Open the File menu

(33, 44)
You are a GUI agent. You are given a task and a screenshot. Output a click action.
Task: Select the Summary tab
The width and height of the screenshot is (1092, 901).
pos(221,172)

-*-*-

Nothing but the lines from the one containing "Task: Select the Summary tab" through the final line of the listing above belongs in the answer; set them down exactly.

Task: Select the Summary tab
The width and height of the screenshot is (1092, 901).
pos(221,172)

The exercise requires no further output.